Overall, exposure was linked to a 25% increased risk of developing rheumatoid arthritis. And in males, this risk increased to 40%.

And if you are a smoker or have a high Genetic Risk Score, it was associated with a very high risk of ACPA-positive disease, ranging from 16 to 68 times higher, compared with ‘triple non-exposure’.

According to a study that was just published in the Annals of Rheumatic Diseases, breathing in common occupational dust and fumes from agents such as vapours, gases, and solvents could increase the risk of developing rheumatoid arthritis.

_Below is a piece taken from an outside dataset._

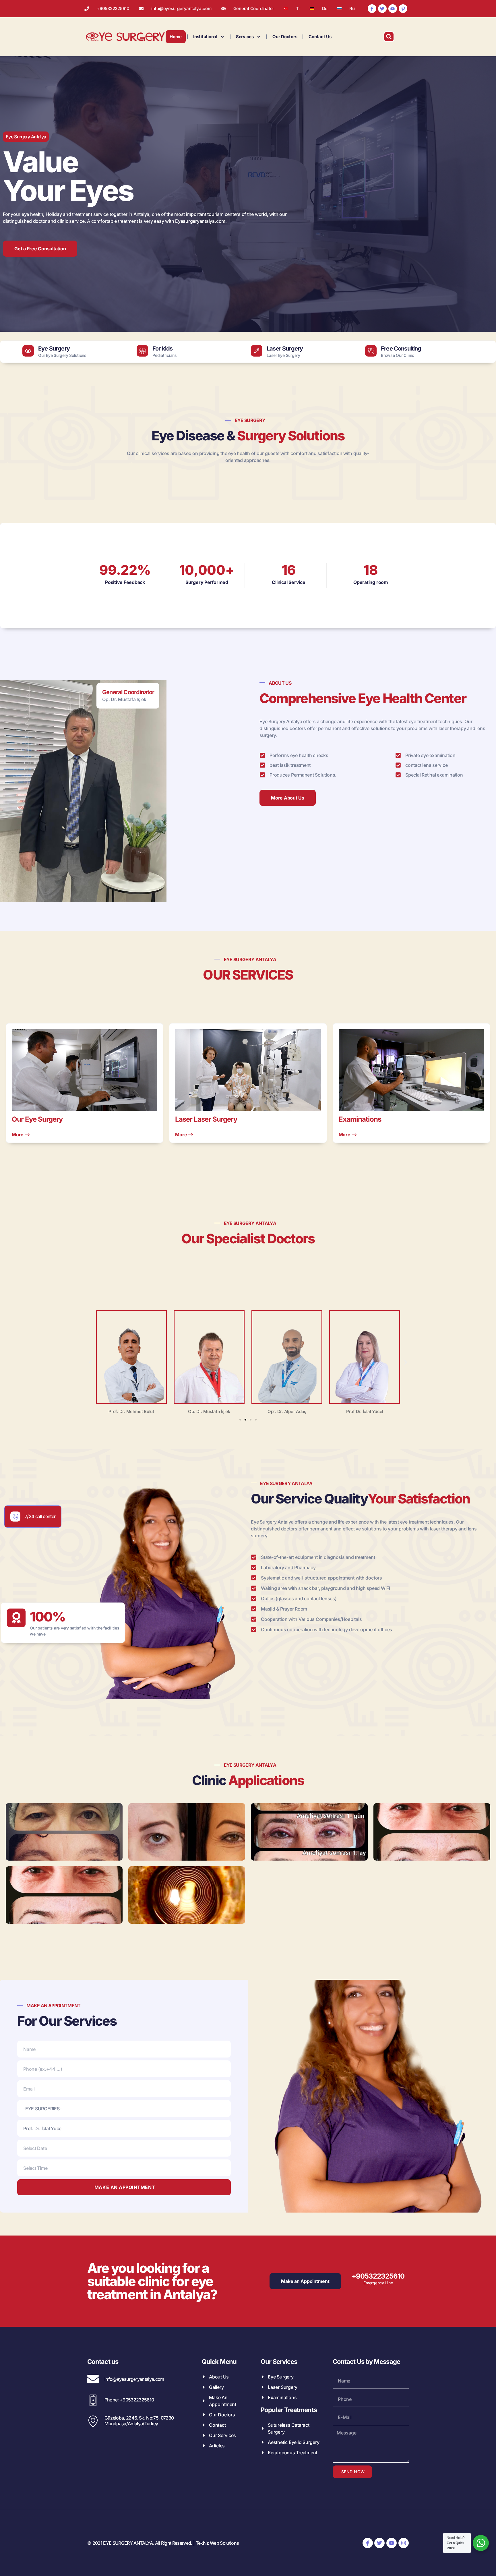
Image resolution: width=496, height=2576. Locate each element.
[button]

In addition, they seem to exacerbate the negative effects of smoking and genetic vulnerability to the illness, according to the study.

Rheumatoid arthritis or RA in short is a chronic inflammatory illness that affects the joints and is characterized by severe inflammation that may make movement difficult or impossible. It affects around 1% of the global population.

Even though it is known that smoking cigarettes raises the risk of rheumatoid arthritis, no one knows what effect breathing in dust and fumes at work might have.

In order to determine this, the researchers used data from the Swedish Epidemiological Investigation of Rheumatoid Arthritis. This includes 4033 patients newly diagnosed between 1996 and 2017 and 6485 others matched for age and sex who were disease-free (comparison group).

Using a proven method, personal employment histories were used to estimate individual exposure to 32 airborne occupational chemicals.

According to whether they had genes that potentially raise their risk of developing rheumatoid arthritis, each participant was given a Genetic Risk Score (GRS).

Anti-citrullinated protein antibodies, or simply ACPA, are used to describe rheumatoid arthritis and determine if they are present or absent. Positive ACPA results in increased rates of erosive joint injury and a poorer prognosis.

Nearly three-quarters of individuals with rheumatoid arthritis who tested positive (73%) or negative (72%) for ACPA had been exposed to at least one occupational dust or fume, compared to around two-thirds (67%) of the control group.

Data analysis revealed that occupational exposure was not only linked to an increased chance of developing rheumatoid arthritis but also appeared to increase that risk by interacting with smoking and genetic vulnerability.

Overall, exposure to any occupational agent was linked to a 25% increased chance of developing ACPA-positive rheumatoid arthritis. And in males, this risk jumped to 40%.

In particular, 17 of 32 agents studied, including quartz, asbestos, diesel fumes, gasoline fumes, carbon monoxide, and fungicides, were significantly linked to an elevated chance of having ACPA-positive illness. Few substances, including quartz dust (silica), asbestos, and detergents, were highly linked to ACPA-negative illness.

The risk rose proportionally with the number of agents and period of exposure, with the highest correlations seen for exposures lasting between 8 and 15 years. Men were often exposed to more agents and for longer durations than women.

When compared to ‘triple non-exposure,’ ‘triple exposure’ to a workplace agent, plus smoking, plus a high GRS, was linked to a very high probability of ACPA-positive illness, ranging from 16 to 68 times greater.

The probability of developing ACPA-positive rheumatoid arthritis was 45 times greater for the threefold exposure to gasoline engine exhaust fumes, 28 times higher for diesel exhaust, 68 times higher for pesticides, and 32 times higher for quartz dust (silica). There was no significant difference in the same range for ACPA-negative illness.

Due to its observational nature, this research cannot determine the cause. The researchers also note a number of limitations in their findings: the study depended on personal recall, and although the exposure estimates were calculated using a validated approach, the results may be somewhat inaccurate.

And because there are often many agents in the air at the same time at work, it is hard to figure out which ones might be the cause.

Still, the researchers came to the following conclusion: “Occupational inhalable agents could act as important environmental triggers in RA development and interact with smoking and RA-risk genes, leading to an excessive risk for ACPA-positive RA.

“Our study emphasises the importance of occupational respiratory protections, particularly for individuals who are genetically predisposed to RA.” 

In a linked editorial, Dr. Jeffrey Sparks of Brigham and Women’s Hospital in Boston, USA, says that the study’s results have several important implications for how diseases develop and how they can be stopped.

“First, each occupational inhalable agent had a unique profile of the way it interacted with RA risk genes and with smoking….

These unique interactions suggest that if the relationship between inhalable agents and RA is indeed causal, they may do so via distinct pathways.”

Dr. Sparks, alluding to the greater connections discovered for ACPA positivity, notes that the data lend more credence to the notion that ACPA-positive rheumatoid arthritis may be quite different from ACPA-negative rheumatoid arthritis.

He comes to the conclusion that more has to be done in the field of public health to reduce the likelihood of rheumatoid arthritis.

“First, environmental health initiatives should reduce public exposure to ambient pollutants, including carbon monoxide and gasoline exhaust. Second, occupational health initiatives should mitigate occupational hazards, including detergents and asbestos. Third, public health initiatives should continue to reduce cigarette smoking,” he adds.